What's the easiest way to update kernel?

Is there a straightforward way to update a BBB kernel? Standard Linux
systems manage it with "apt-update;apt-upgrade" so why not BBB? Even
RPi manages it so it's not down to size/space.

Is there a straightforward way to update a BBB kernel? Standard Linux

Yes: https://elinux.org/Beagleboard:BeagleBoneBlack_Debian#Kernel_Options

systems manage it with "apt-update;apt-upgrade" so why not BBB? Even
RPi manages it so it's not down to size/space.

RPi also has a large team of payed software engineers.

It also has more cores (4) thus they can waste cpu-cycles.

They also "force" you to upgrade your kernel.. :wink:

We've got users on 3.8.x, 4.4.x, 4.9.x, 4.14.x, 4.19.x, including
no-SMP, SMP, NON-RT, RT and Xenomai kernel variants, all still
working, with no payed developers. Then the whole UIO vs
REMOTEPROC_PRUSS too..

Personally, i like having the kernel NOT tied to the root file system,
it allows you to better optimeze for YOUR system.

Regards,

>
> Is there a straightforward way to update a BBB kernel? Standard Linux

Yes: https://elinux.org/Beagleboard:BeagleBoneBlack_Debian#Kernel_Options

Ah, OK, I hadn't found that before. Fairly straightforward, just not
automatic to latest/newest kernel. Thank you.

> systems manage it with "apt-update;apt-upgrade" so why not BBB? Even
> RPi manages it so it's not down to size/space.

RPi also has a large team of payed software engineers.

It also has more cores (4) thus they can waste cpu-cycles.

They also "force" you to upgrade your kernel.. :wink:

We've got users on 3.8.x, 4.4.x, 4.9.x, 4.14.x, 4.19.x, including
no-SMP, SMP, NON-RT, RT and Xenomai kernel variants, all still
working, with no payed developers. Then the whole UIO vs
REMOTEPROC_PRUSS too..

Personally, i like having the kernel NOT tied to the root file system,
it allows you to better optimeze for YOUR system.

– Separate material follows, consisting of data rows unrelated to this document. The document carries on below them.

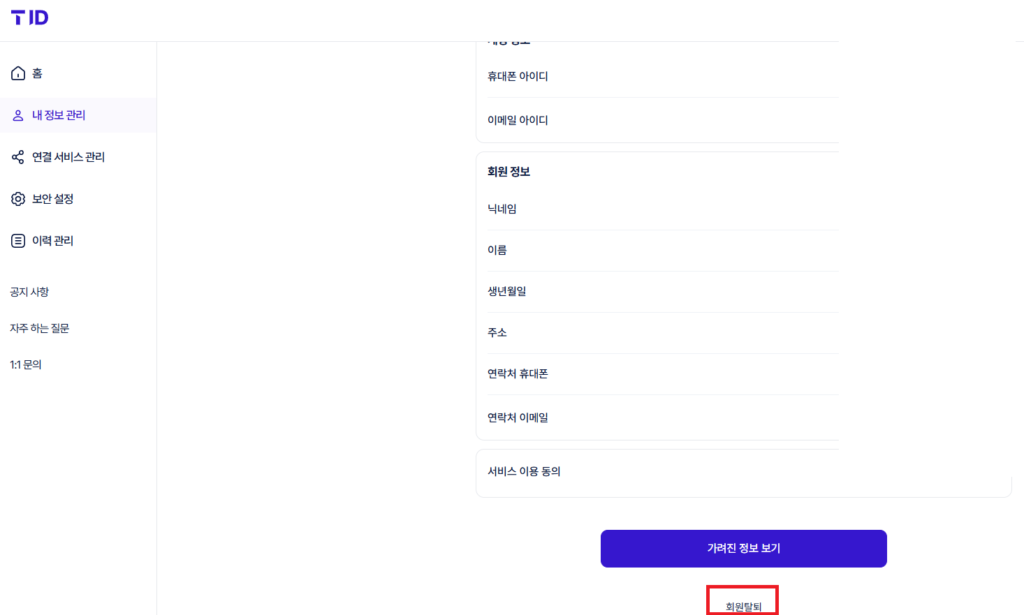Image resolution: width=1024 pixels, height=615 pixels.
Task: Select the 이메일 아이디 row
Action: [663, 120]
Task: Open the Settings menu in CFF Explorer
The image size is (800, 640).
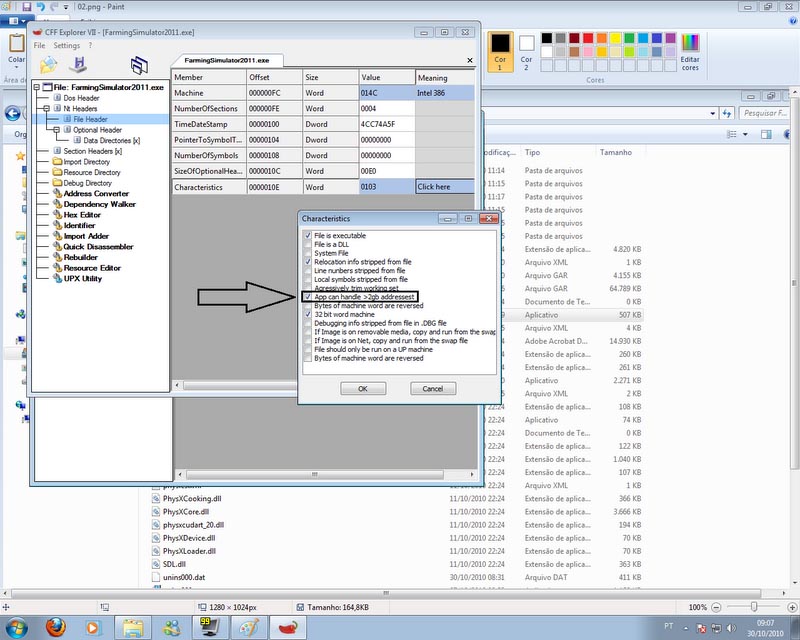Action: [x=66, y=46]
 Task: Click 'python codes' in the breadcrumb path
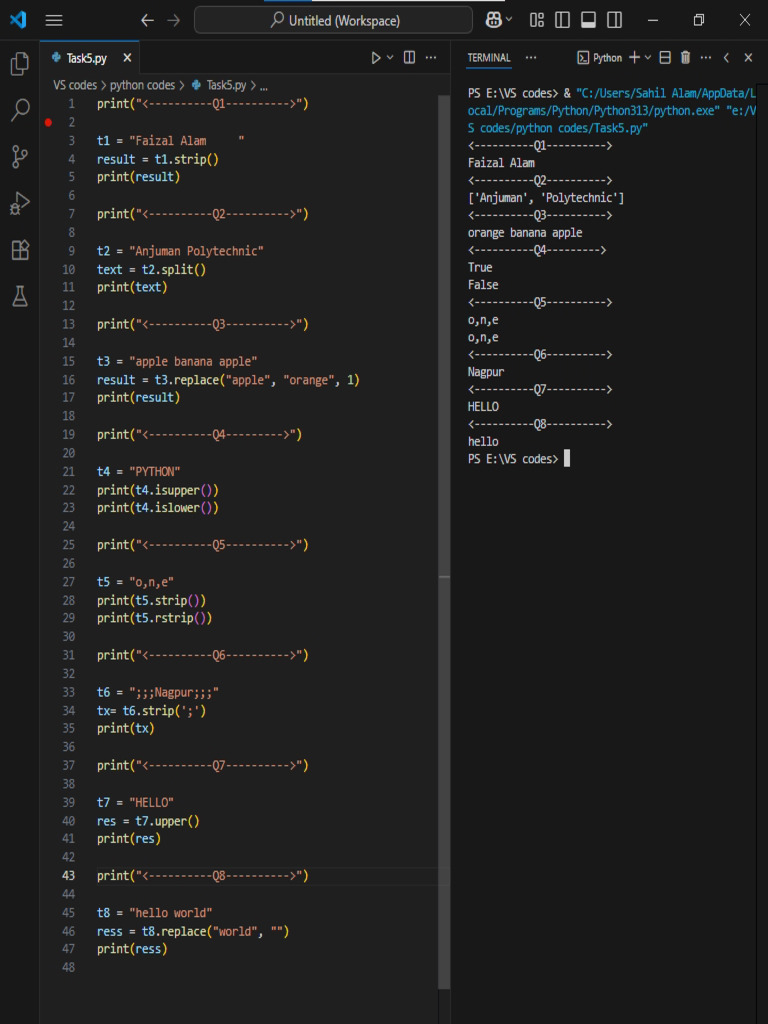[142, 85]
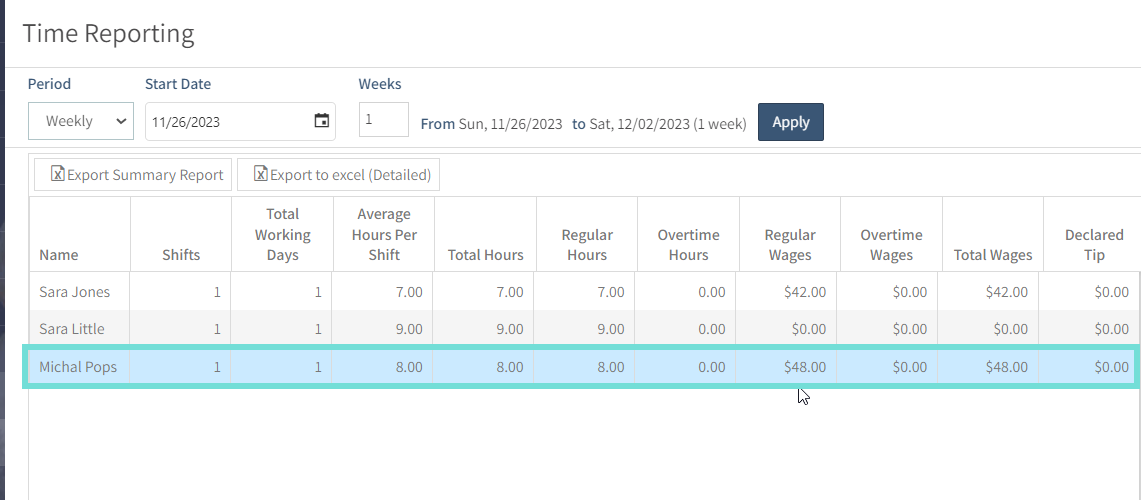
Task: Open the Start Date calendar picker icon
Action: click(x=321, y=121)
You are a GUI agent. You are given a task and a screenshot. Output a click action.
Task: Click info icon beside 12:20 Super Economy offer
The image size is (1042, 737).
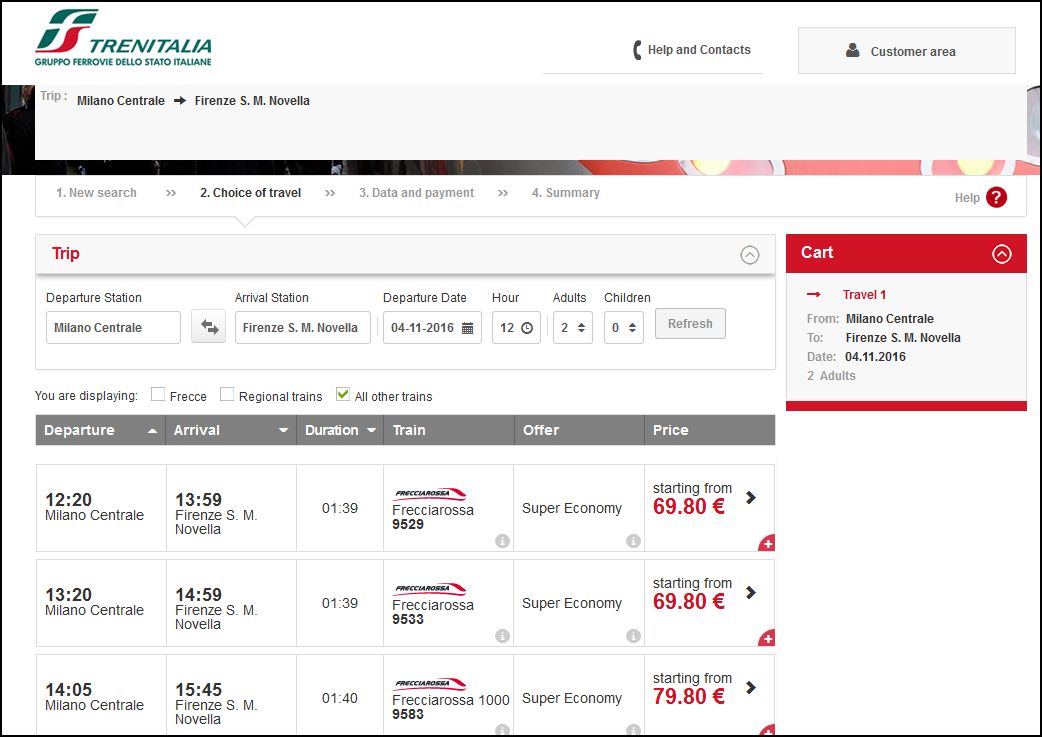tap(633, 541)
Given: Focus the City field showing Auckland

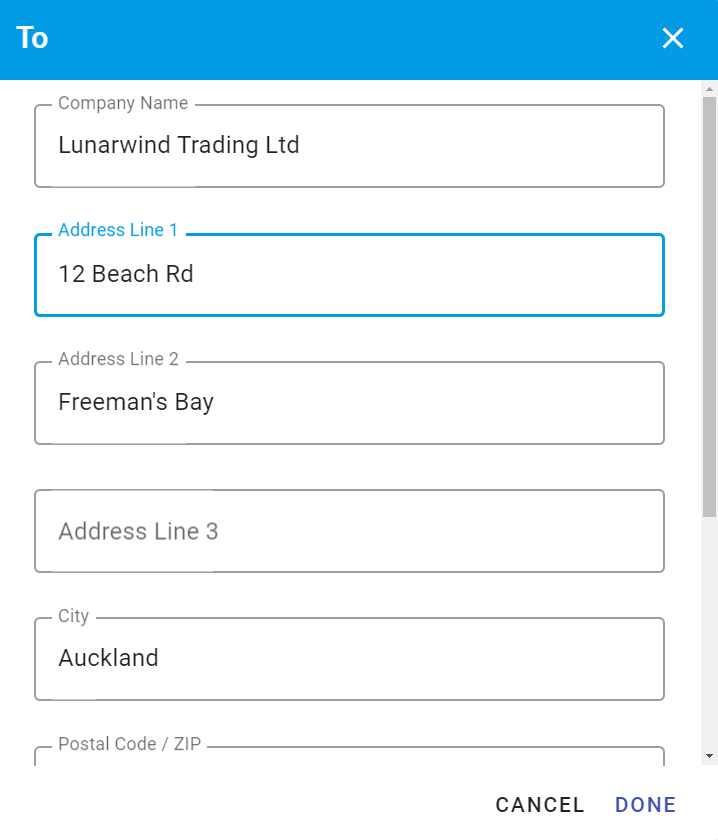Looking at the screenshot, I should pos(349,658).
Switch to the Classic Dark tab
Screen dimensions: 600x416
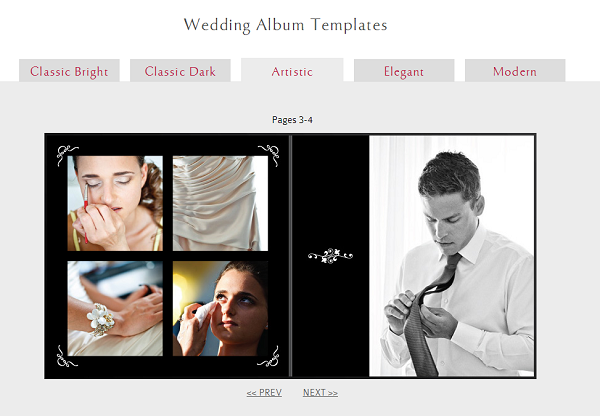click(x=180, y=70)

Oops, sorry, did I touch a nerve? :slight_smile:

Anyway, are there any particular reasons for going for any specific
kernel other than the latest? Presumably 3.8.x will start getting
less support (if it hasn't already).

Currently the top two kernels are v4.4.x-rt and v4.14.x (v4.14.x is the default)

So far, v4.4.x-rt users seem to be happy with v4.19.x-rt

v4.19.x should be the default by buster's release.

Regards,

There are certain apps that behave very differently with various kernels. I know my application does not work nearly as well with the “-ti” kernels but works perfectly with the “-bone” kernels. We’ve had major issues with 4.19 (looks like that is getting resolved soon). The -rt and non-rt kernels have various uses cases where they are either needed or should not be used. Boot times are also affected by the kernel selection. So yes, there are definite reasons for being able to control exactly which kernel is used on your device.

I just run some simple Python scripts that read values from the analog
inputs and also use one of the serial ports. Speed really isn't an
issue, nor is start-up time. I do depend on a lot of standard stuff
like ssh and resync though to transfer data. Thus I want as
default/standard Debian as possible.